Quiero contarles la pequeña crónica de una decepción. Una historia mínima. Una anécdota minúscula. Valiosa para mí en tanto en cuanto juega con una variable contra la que es difícil competir: la ilusión. De ilusión también se vive. Por eso matarla es como morir un poco.

El protagonista de esta historia es mi idolatrado Juan Carlos Ortega, y un servidor, un pobre secundario. El sucedido tuvo lugar durante la pasada Mostra de Valencia, a donde el comunicador se trasladó para grabar una entrega monográfica de La noche invisible dedicada a Berlanga, del que en aquel mes de octubre nadie conocía su existencia, y que fue emitido el domingo pasado en La 2.

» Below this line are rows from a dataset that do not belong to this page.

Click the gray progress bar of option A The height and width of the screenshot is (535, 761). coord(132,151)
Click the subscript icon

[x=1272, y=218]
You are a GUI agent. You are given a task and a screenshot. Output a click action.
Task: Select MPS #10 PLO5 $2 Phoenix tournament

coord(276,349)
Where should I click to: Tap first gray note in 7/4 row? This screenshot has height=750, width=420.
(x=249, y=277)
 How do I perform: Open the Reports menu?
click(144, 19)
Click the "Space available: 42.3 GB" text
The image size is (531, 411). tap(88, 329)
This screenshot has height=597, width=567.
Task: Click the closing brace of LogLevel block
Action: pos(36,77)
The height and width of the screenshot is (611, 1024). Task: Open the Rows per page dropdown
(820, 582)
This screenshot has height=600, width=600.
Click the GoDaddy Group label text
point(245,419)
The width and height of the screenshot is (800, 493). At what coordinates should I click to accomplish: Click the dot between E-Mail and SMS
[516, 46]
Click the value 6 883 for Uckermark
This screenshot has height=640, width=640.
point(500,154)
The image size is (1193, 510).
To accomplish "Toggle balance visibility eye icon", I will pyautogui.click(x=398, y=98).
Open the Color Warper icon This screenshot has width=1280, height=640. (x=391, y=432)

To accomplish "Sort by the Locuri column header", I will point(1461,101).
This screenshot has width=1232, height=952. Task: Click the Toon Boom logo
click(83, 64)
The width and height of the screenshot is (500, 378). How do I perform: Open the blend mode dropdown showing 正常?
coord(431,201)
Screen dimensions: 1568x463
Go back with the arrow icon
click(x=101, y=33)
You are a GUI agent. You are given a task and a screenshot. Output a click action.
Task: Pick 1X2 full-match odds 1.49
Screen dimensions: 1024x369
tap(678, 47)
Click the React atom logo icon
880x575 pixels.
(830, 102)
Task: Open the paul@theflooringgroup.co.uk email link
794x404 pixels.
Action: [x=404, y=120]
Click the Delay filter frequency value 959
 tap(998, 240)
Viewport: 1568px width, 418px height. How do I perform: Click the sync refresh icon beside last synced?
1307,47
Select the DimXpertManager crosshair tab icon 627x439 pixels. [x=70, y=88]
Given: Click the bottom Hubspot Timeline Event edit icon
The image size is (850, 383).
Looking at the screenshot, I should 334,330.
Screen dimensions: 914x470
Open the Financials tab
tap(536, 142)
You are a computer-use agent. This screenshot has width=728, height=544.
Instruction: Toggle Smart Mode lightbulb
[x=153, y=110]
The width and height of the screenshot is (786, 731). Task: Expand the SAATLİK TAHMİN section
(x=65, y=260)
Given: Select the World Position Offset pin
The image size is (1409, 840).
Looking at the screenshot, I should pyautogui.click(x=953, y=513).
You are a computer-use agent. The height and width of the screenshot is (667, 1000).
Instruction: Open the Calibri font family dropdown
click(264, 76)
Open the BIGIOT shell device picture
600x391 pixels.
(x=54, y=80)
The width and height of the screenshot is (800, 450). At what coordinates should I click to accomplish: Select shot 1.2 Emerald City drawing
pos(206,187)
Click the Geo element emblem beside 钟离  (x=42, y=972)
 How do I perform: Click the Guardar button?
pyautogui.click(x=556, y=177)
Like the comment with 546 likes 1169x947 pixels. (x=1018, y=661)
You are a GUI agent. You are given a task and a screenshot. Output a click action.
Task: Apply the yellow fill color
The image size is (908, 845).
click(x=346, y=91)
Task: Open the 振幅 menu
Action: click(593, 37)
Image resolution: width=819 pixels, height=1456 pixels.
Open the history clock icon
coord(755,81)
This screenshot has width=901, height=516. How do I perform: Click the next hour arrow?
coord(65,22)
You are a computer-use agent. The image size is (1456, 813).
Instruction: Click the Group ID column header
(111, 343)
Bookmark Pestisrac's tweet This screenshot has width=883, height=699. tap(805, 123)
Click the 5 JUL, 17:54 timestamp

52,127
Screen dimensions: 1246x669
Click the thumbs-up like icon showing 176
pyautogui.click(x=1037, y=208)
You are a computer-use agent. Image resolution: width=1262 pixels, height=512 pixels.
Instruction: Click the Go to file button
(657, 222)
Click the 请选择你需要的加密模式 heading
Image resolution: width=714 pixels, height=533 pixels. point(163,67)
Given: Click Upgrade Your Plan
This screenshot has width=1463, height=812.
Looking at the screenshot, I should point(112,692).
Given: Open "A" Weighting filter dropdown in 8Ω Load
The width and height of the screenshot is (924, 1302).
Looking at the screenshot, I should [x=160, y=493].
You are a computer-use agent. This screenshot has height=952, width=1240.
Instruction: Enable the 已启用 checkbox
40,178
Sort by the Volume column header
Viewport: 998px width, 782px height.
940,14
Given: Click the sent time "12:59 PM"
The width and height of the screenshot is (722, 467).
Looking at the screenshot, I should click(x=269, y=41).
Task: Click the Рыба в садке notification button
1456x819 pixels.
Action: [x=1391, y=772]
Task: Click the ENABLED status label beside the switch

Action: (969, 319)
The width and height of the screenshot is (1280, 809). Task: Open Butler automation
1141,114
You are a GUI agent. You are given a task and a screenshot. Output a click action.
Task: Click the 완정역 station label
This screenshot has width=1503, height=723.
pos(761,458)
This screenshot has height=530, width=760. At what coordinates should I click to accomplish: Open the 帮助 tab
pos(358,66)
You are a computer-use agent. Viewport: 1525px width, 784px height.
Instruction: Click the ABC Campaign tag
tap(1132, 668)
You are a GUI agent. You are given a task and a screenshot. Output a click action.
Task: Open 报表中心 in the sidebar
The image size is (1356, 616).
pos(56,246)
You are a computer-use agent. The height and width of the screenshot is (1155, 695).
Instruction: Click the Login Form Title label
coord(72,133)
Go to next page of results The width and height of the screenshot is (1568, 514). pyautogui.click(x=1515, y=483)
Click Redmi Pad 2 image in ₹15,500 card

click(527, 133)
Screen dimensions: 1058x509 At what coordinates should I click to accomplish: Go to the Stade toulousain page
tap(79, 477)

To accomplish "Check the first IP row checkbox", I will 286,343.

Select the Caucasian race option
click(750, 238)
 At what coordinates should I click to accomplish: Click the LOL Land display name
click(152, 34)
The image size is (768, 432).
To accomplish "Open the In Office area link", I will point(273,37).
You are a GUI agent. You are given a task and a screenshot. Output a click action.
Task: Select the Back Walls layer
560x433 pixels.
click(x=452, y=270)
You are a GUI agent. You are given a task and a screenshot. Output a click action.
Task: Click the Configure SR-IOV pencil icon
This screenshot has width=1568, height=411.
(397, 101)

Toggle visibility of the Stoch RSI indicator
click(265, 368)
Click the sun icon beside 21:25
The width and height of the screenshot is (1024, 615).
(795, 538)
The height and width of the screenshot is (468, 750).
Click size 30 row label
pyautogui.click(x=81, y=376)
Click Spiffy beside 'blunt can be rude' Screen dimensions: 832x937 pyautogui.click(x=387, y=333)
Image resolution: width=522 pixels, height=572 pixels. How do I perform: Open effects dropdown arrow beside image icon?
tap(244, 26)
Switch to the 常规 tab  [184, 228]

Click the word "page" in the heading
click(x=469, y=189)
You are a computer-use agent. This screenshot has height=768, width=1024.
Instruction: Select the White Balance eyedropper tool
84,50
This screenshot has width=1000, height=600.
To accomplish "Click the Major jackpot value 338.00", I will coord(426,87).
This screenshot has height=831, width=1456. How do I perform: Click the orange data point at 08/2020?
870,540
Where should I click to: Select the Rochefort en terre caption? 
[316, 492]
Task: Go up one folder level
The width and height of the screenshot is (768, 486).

La desilusión llegó en el Teatro Olympia, en el acto donde se rindió homenaje al realizador valenciano. Llegué a la cita una hora antes, como es mi costumbre, a sabiendas de que de estos actos lo mejor son los encuentros.

Cuando entré al enorme patio de butacas de ese coliseo que con tanto acierto regenta la familia Fayos me encontré, entre filas todavía desiertas, a un solitario Juan Carlos Ortega, como en compás de espera. Con el retraso que se prevé, tengo todo el tiempo del mundo para hablar con mi ídolo, salivé. Pero no. Cuando me acerqué a él, rogó me alejase, no sin pedir disculpas. Le estaban grabando planos de recurso para el reportaje. Aquello era un posado. Ortega estaba allí. Pero era como si no estuviera. Efectivamente, un compañero cámara le grababa a distancia.

Fue un jarro de agua fría tremendo. Mi conversación no le interesaba lo más mínimo. Estaba trabajando. Grabando. Un plano de recurso, un segundo después en la edición, valía más que nuestra charla. En ese instante entendí, por enésima vez, cómo en televisión casi todo es mentira.